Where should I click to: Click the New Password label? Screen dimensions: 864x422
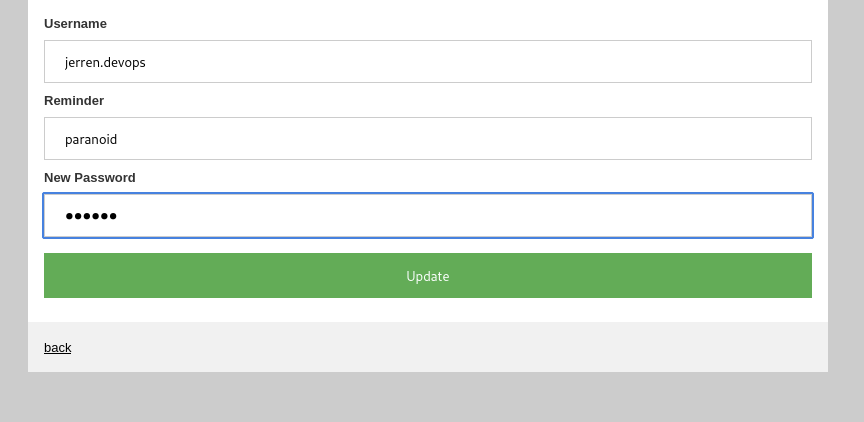point(90,178)
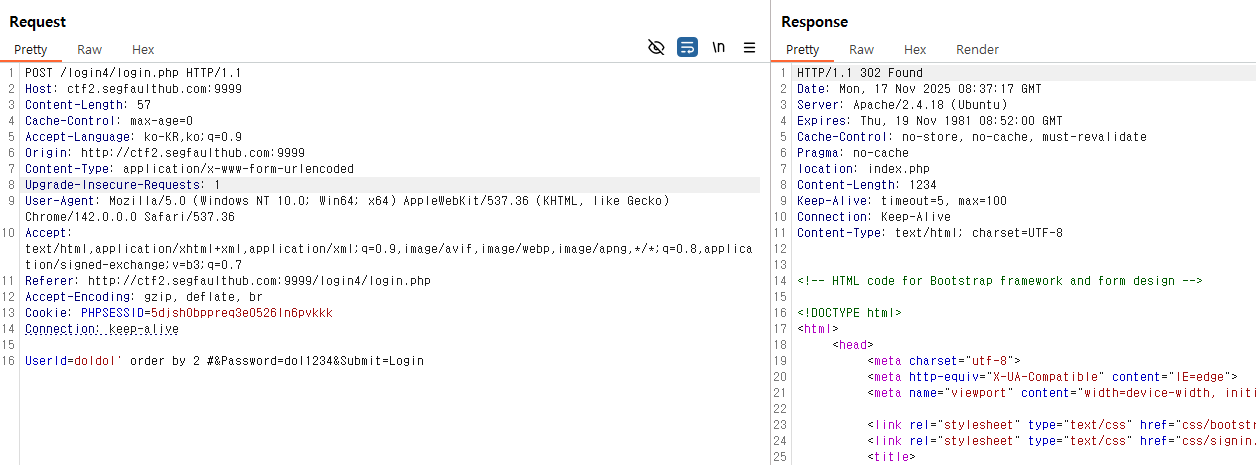Open the Response Hex view tab
Screen dimensions: 1256x465
pyautogui.click(x=915, y=49)
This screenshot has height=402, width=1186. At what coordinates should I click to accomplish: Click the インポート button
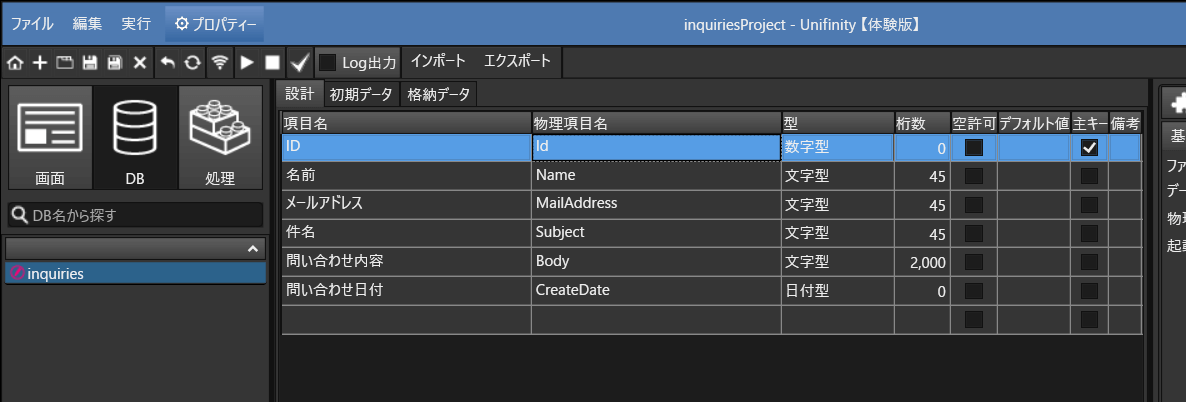point(437,61)
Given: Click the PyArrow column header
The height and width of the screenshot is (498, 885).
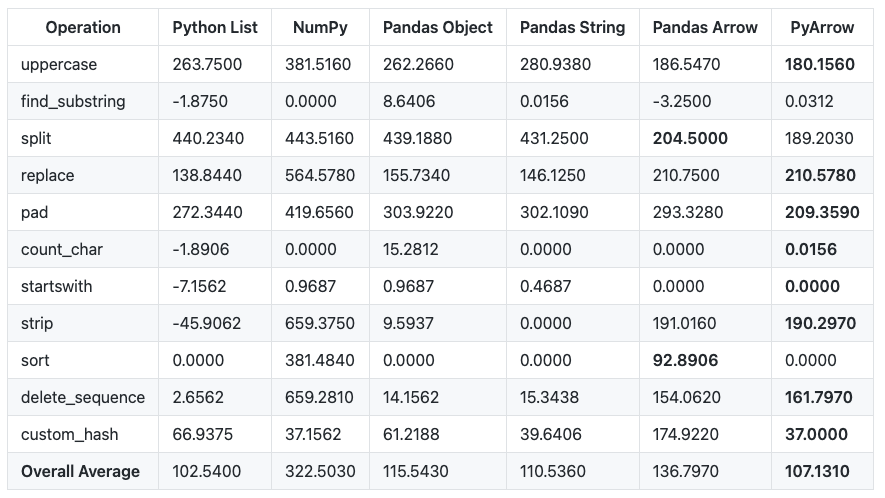Looking at the screenshot, I should coord(822,27).
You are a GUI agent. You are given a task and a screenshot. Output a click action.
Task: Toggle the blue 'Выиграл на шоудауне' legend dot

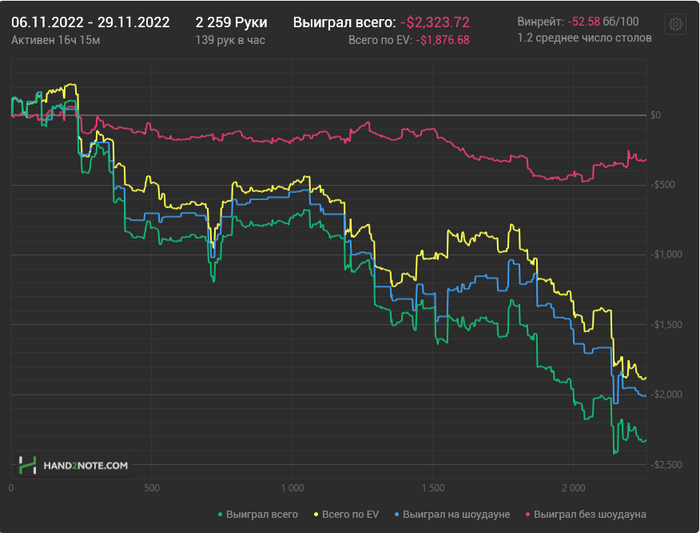coord(396,515)
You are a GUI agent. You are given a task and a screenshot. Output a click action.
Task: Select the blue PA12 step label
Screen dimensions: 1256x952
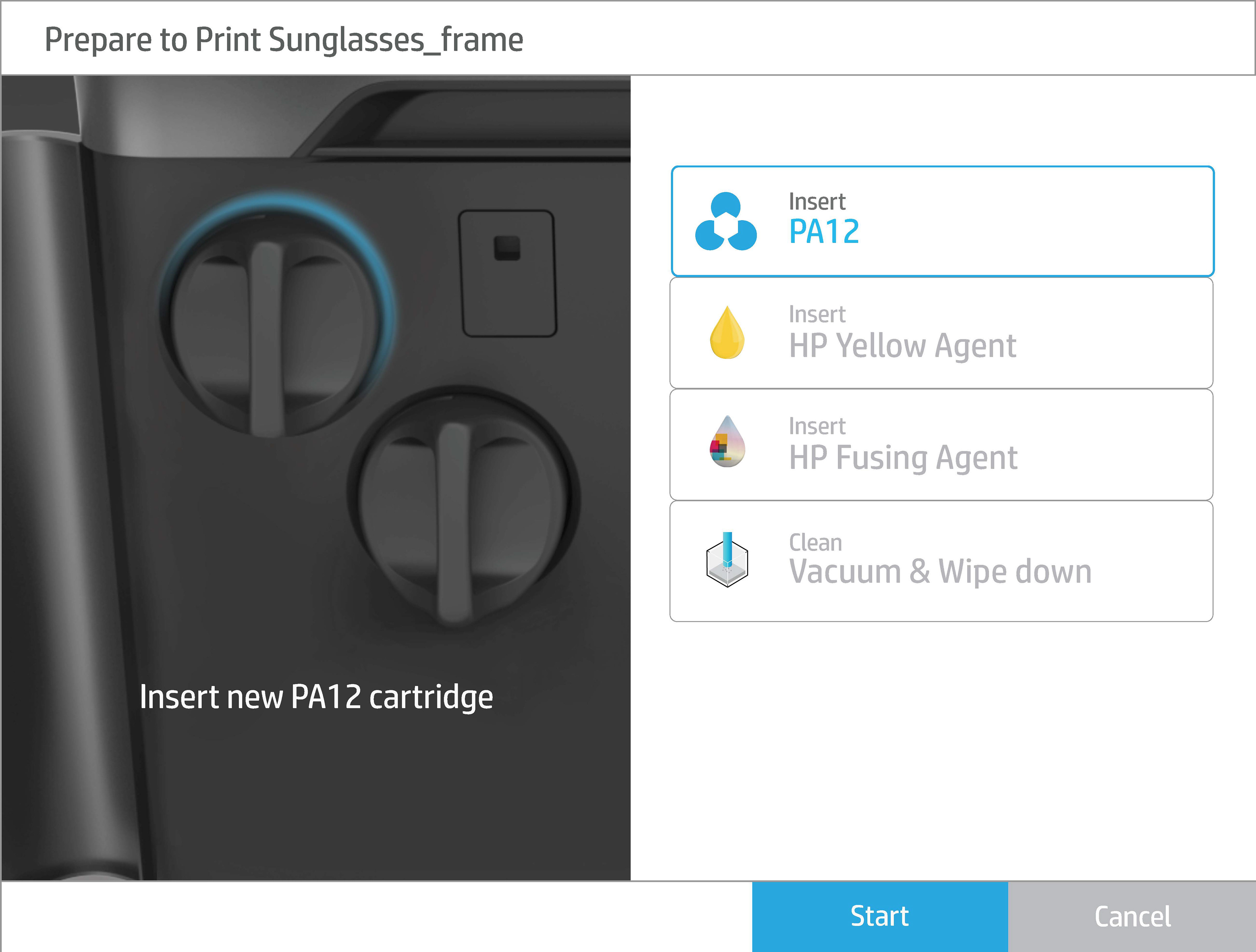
☆ ☆ ☆
REQUIRED ACTION:
An exact copy of the records above is needed, free of pictures.

WRITTEN ANSWER:
Where should I click to: Click the New Password label? Screen dimensions: 864x422
point(90,178)
Open the Response Hex view tab
Screen dimensions: 1256x465
pyautogui.click(x=915, y=49)
This screenshot has height=402, width=1186. At what coordinates should I click to accomplish: Click the インポート button
point(437,61)
Given: Click the PyArrow column header
The height and width of the screenshot is (498, 885).
Looking at the screenshot, I should coord(822,27).
You are a GUI agent. You are given a task and a screenshot. Output a click action.
Task: Toggle the blue 'Выиграл на шоудауне' legend dot

coord(396,515)
You are a GUI agent. You are given a task and a screenshot. Output a click action.
Task: Select the blue PA12 step label
Screen dimensions: 1256x952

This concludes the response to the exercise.